*** DATASET EXTRACT ***

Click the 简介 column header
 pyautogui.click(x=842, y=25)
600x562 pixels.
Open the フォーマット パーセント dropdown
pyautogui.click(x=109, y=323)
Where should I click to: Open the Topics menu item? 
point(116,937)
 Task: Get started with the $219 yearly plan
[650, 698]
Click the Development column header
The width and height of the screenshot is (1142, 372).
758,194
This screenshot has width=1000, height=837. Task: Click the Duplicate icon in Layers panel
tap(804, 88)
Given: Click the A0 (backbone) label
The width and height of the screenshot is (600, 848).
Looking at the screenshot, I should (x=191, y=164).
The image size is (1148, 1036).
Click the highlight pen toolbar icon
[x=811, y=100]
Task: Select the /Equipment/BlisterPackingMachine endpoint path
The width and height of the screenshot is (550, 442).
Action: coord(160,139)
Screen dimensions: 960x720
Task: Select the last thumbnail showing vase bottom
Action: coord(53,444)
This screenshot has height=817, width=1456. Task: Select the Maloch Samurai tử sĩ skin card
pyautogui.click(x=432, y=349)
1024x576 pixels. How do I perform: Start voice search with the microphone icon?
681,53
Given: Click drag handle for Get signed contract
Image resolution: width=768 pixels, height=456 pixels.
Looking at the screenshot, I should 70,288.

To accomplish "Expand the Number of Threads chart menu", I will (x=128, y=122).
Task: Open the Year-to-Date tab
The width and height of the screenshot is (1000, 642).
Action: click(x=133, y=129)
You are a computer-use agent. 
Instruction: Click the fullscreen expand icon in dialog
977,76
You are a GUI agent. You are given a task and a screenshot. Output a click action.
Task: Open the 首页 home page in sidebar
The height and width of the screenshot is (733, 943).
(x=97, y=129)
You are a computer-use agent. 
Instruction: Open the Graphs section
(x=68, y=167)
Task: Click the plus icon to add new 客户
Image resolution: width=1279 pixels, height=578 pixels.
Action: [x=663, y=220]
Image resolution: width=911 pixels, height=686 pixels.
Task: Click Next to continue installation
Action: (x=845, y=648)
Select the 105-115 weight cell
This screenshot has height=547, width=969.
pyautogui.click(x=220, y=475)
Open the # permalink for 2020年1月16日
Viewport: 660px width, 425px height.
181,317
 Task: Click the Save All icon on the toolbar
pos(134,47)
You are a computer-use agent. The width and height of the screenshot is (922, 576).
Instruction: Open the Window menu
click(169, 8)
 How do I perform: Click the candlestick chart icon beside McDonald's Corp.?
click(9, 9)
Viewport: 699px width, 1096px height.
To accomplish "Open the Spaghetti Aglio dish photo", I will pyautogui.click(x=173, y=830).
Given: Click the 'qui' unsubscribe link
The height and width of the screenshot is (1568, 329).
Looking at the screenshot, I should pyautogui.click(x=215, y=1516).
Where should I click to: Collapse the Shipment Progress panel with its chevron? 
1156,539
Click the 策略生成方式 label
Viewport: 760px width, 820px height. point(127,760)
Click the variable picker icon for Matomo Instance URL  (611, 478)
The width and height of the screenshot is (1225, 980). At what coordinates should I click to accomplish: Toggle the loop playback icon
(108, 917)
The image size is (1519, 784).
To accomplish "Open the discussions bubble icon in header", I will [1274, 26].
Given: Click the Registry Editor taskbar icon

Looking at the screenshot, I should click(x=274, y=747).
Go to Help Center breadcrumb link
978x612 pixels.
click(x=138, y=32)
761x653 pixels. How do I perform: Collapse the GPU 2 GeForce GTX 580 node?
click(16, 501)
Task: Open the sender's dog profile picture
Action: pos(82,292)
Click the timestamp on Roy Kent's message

***

• _EXERCISE OBJECTIVE_
Give back every entry exactly, with nothing left out.

• _REPLY TO THE TASK_
Click the 简介 column header
 pyautogui.click(x=842, y=25)
600x562 pixels.
Open the フォーマット パーセント dropdown
pyautogui.click(x=109, y=323)
Where should I click to: Open the Topics menu item? 
point(116,937)
 Task: Get started with the $219 yearly plan
[650, 698]
Click the Development column header
The width and height of the screenshot is (1142, 372).
758,194
This screenshot has width=1000, height=837. Task: Click the Duplicate icon in Layers panel
tap(804, 88)
Given: Click the A0 (backbone) label
The width and height of the screenshot is (600, 848).
Looking at the screenshot, I should (x=191, y=164).
The image size is (1148, 1036).
Click the highlight pen toolbar icon
[x=811, y=100]
Task: Select the /Equipment/BlisterPackingMachine endpoint path
The width and height of the screenshot is (550, 442).
Action: coord(160,139)
Screen dimensions: 960x720
Task: Select the last thumbnail showing vase bottom
Action: coord(53,444)
This screenshot has height=817, width=1456. Task: Select the Maloch Samurai tử sĩ skin card
pyautogui.click(x=432, y=349)
1024x576 pixels. How do I perform: Start voice search with the microphone icon?
681,53
Given: Click drag handle for Get signed contract
Image resolution: width=768 pixels, height=456 pixels.
Looking at the screenshot, I should 70,288.

To accomplish "Expand the Number of Threads chart menu", I will (x=128, y=122).
Task: Open the Year-to-Date tab
The width and height of the screenshot is (1000, 642).
Action: click(x=133, y=129)
You are a computer-use agent. 
Instruction: Click the fullscreen expand icon in dialog
977,76
You are a GUI agent. You are given a task and a screenshot. Output a click action.
Task: Open the 首页 home page in sidebar
The height and width of the screenshot is (733, 943).
(x=97, y=129)
You are a computer-use agent. 
Instruction: Open the Graphs section
(x=68, y=167)
Task: Click the plus icon to add new 客户
Image resolution: width=1279 pixels, height=578 pixels.
Action: [x=663, y=220]
Image resolution: width=911 pixels, height=686 pixels.
Task: Click Next to continue installation
Action: (x=845, y=648)
Select the 105-115 weight cell
This screenshot has height=547, width=969.
pyautogui.click(x=220, y=475)
Open the # permalink for 2020年1月16日
Viewport: 660px width, 425px height.
181,317
 Task: Click the Save All icon on the toolbar
pos(134,47)
You are a computer-use agent. The width and height of the screenshot is (922, 576).
Instruction: Open the Window menu
click(169, 8)
 How do I perform: Click the candlestick chart icon beside McDonald's Corp.?
click(9, 9)
Viewport: 699px width, 1096px height.
To accomplish "Open the Spaghetti Aglio dish photo", I will pyautogui.click(x=173, y=830).
Given: Click the 'qui' unsubscribe link
The height and width of the screenshot is (1568, 329).
Looking at the screenshot, I should pyautogui.click(x=215, y=1516).
Where should I click to: Collapse the Shipment Progress panel with its chevron? 
1156,539
Click the 策略生成方式 label
Viewport: 760px width, 820px height. point(127,760)
Click the variable picker icon for Matomo Instance URL  (611, 478)
The width and height of the screenshot is (1225, 980). At what coordinates should I click to accomplish: Toggle the loop playback icon
(108, 917)
The image size is (1519, 784).
To accomplish "Open the discussions bubble icon in header", I will [1274, 26].
Given: Click the Registry Editor taskbar icon

Looking at the screenshot, I should click(x=274, y=747).
Go to Help Center breadcrumb link
978x612 pixels.
click(x=138, y=32)
761x653 pixels. How do I perform: Collapse the GPU 2 GeForce GTX 580 node?
click(16, 501)
Task: Open the sender's dog profile picture
Action: pos(82,292)
Click the timestamp on Roy Kent's message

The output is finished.